I’m not sure if this is exactly the same but it reminds me a lot of recursive types and checking if two such recursive types are equal (see https://en.wikipedia.org/wiki/Recursive_data_type#Equirecursive_types). I looked into that a few years ago and it seems to be decidable with a relatively easy algorithm: http://lucacardelli.name/Papers/SRT.pdf (the paper is a bit longer but it also shows algorithms for subtyping)
To map this onto your expression problem maybe one can just take expression symbols as “type terminals” and use the same algorithm.
Decidability of equivalence is broken somewhere between simply typed lambda calculus and System-F. Without recursive types you are strongly normalizing and thus “trivially” decidable.

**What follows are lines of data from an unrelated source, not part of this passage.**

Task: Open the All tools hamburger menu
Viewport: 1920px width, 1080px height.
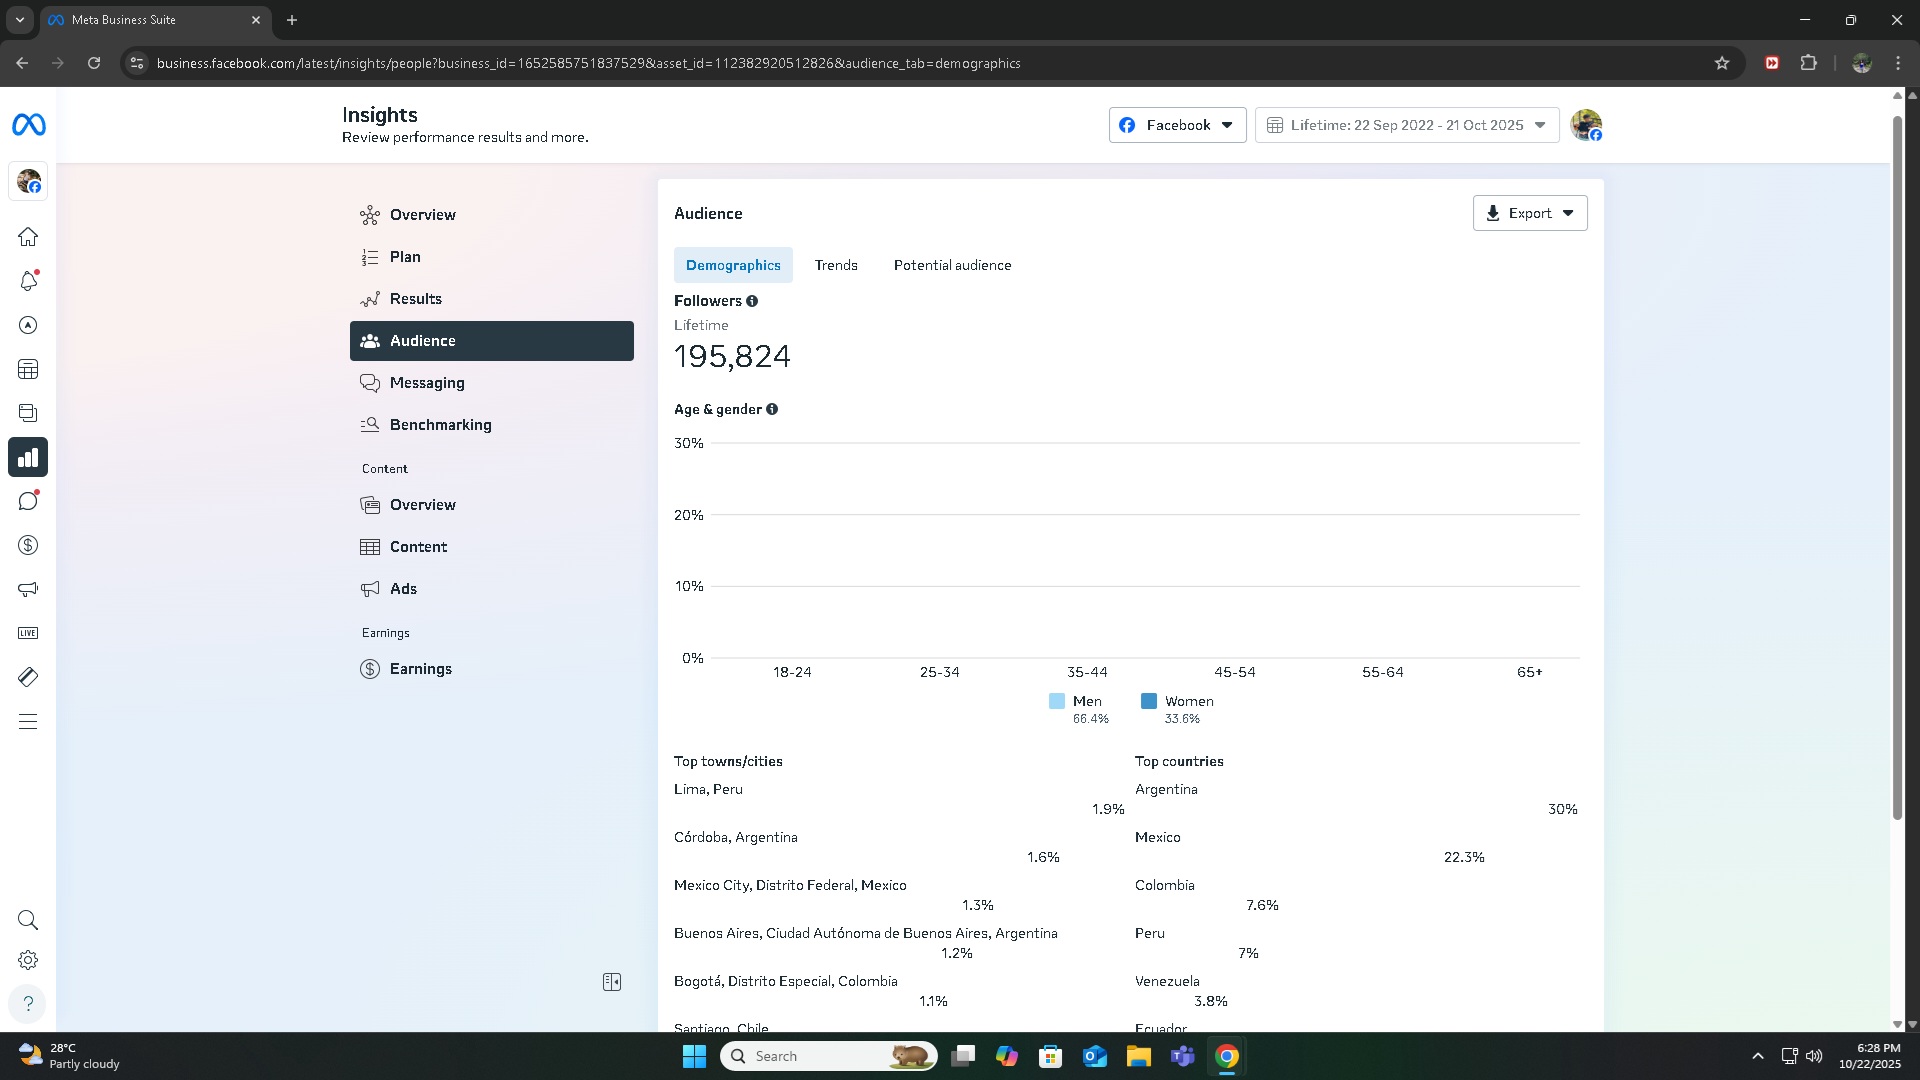Action: 28,722
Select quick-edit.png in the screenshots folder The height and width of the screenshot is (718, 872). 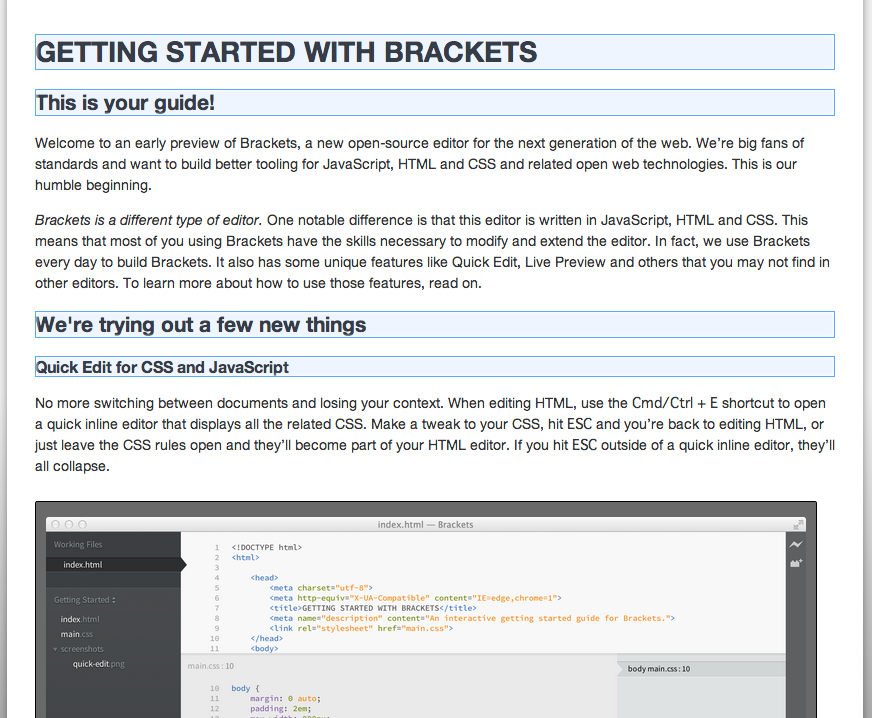(x=98, y=664)

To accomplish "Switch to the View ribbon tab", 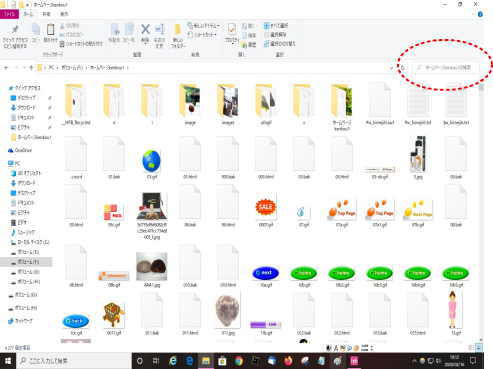I will click(64, 14).
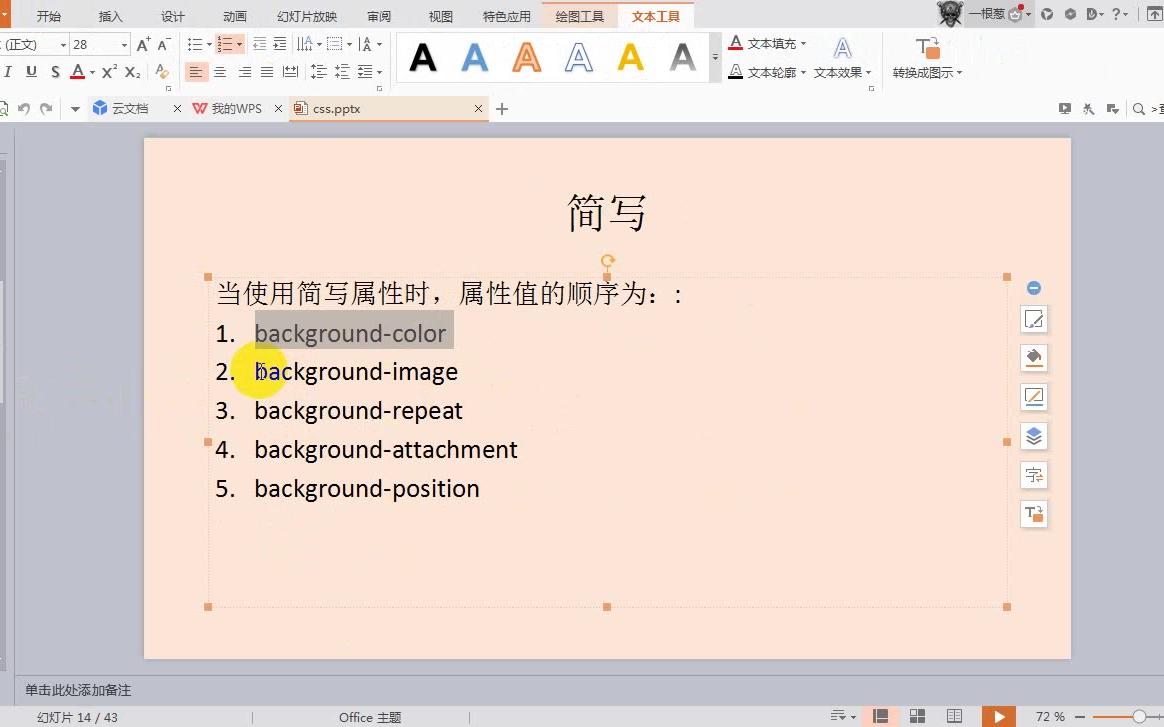Start slideshow with the play icon
This screenshot has width=1164, height=727.
click(998, 716)
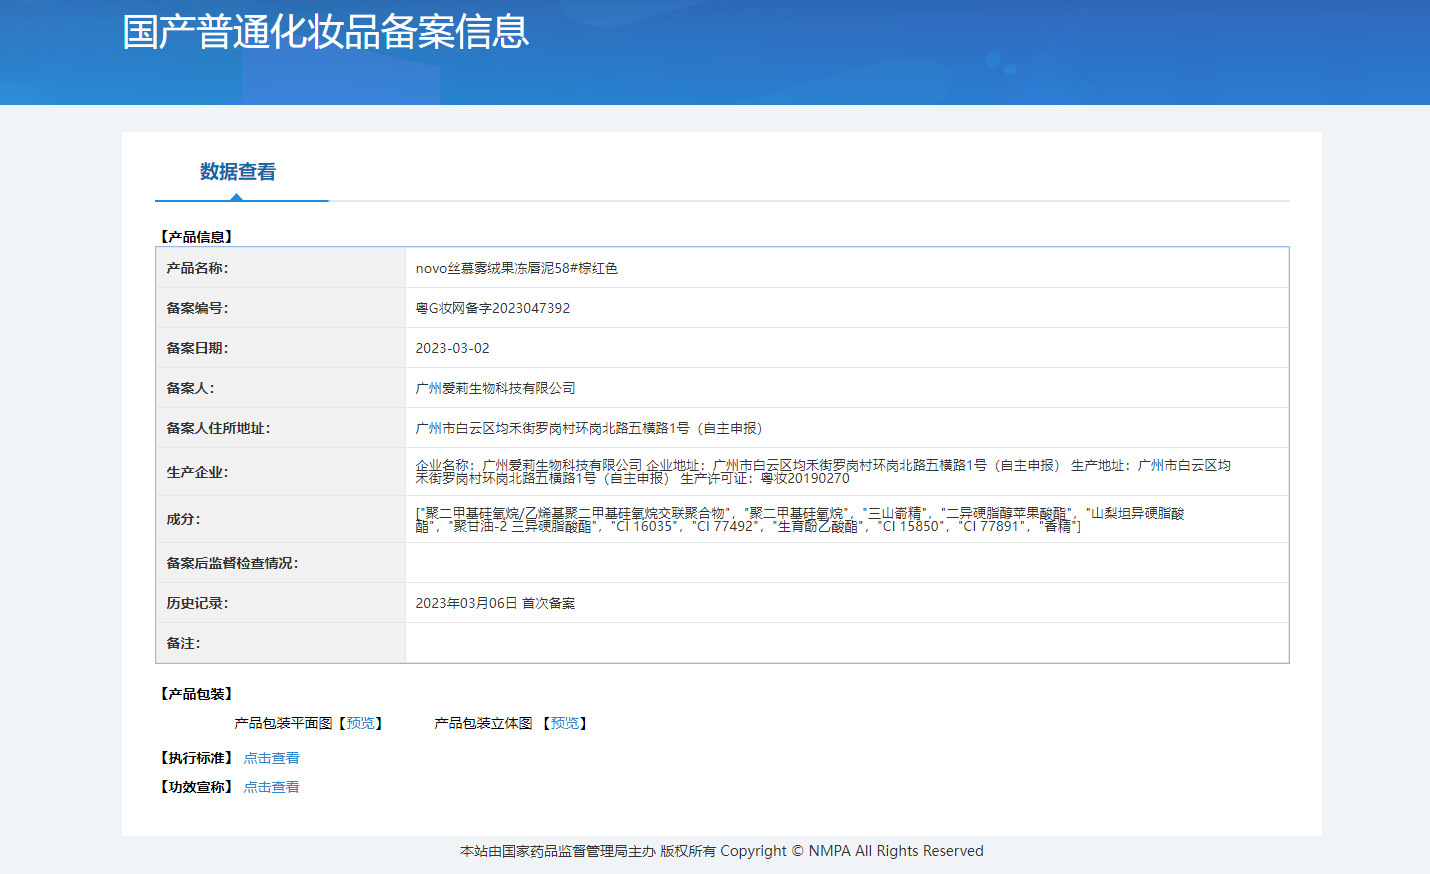The image size is (1430, 874).
Task: Click the 产品名称 row label
Action: [197, 268]
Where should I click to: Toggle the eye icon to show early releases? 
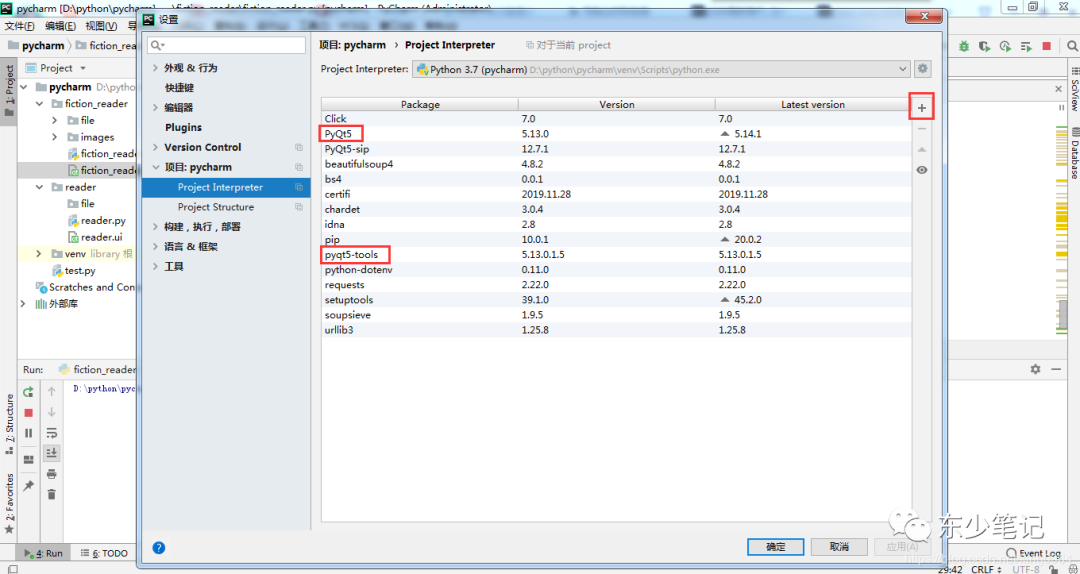point(921,170)
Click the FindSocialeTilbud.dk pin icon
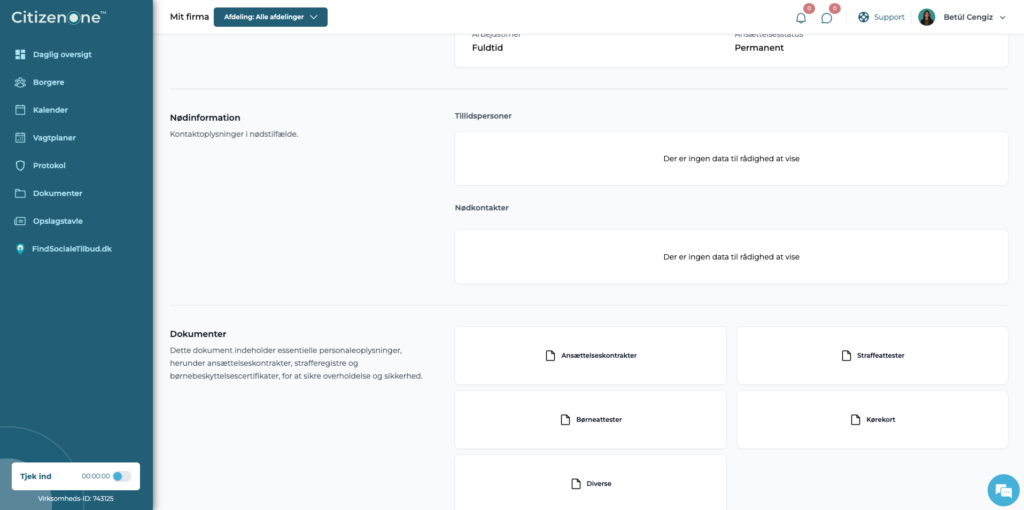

However, just adding recursive types does not break decidability (e.g. see http://www.di.unito.it/~felice/pdf/ictcs.pdf). Similarly, just adding some higher-order functions or parametric polymorphism does also not necessarily break decidability (e.g. see Hindley-Milner). In my (admittedly limited) experience, when making a type system stronger, it is usually some strange, sometimes subtle interaction of these “type system features” that break decidability.
So the first problem raised in the OP is probably tractable for many, quite expressive type systems, even including recursive types.
Though I fully agree with you that the second problem is usually how undecidability proofs start and I’m more skeptical towards that one.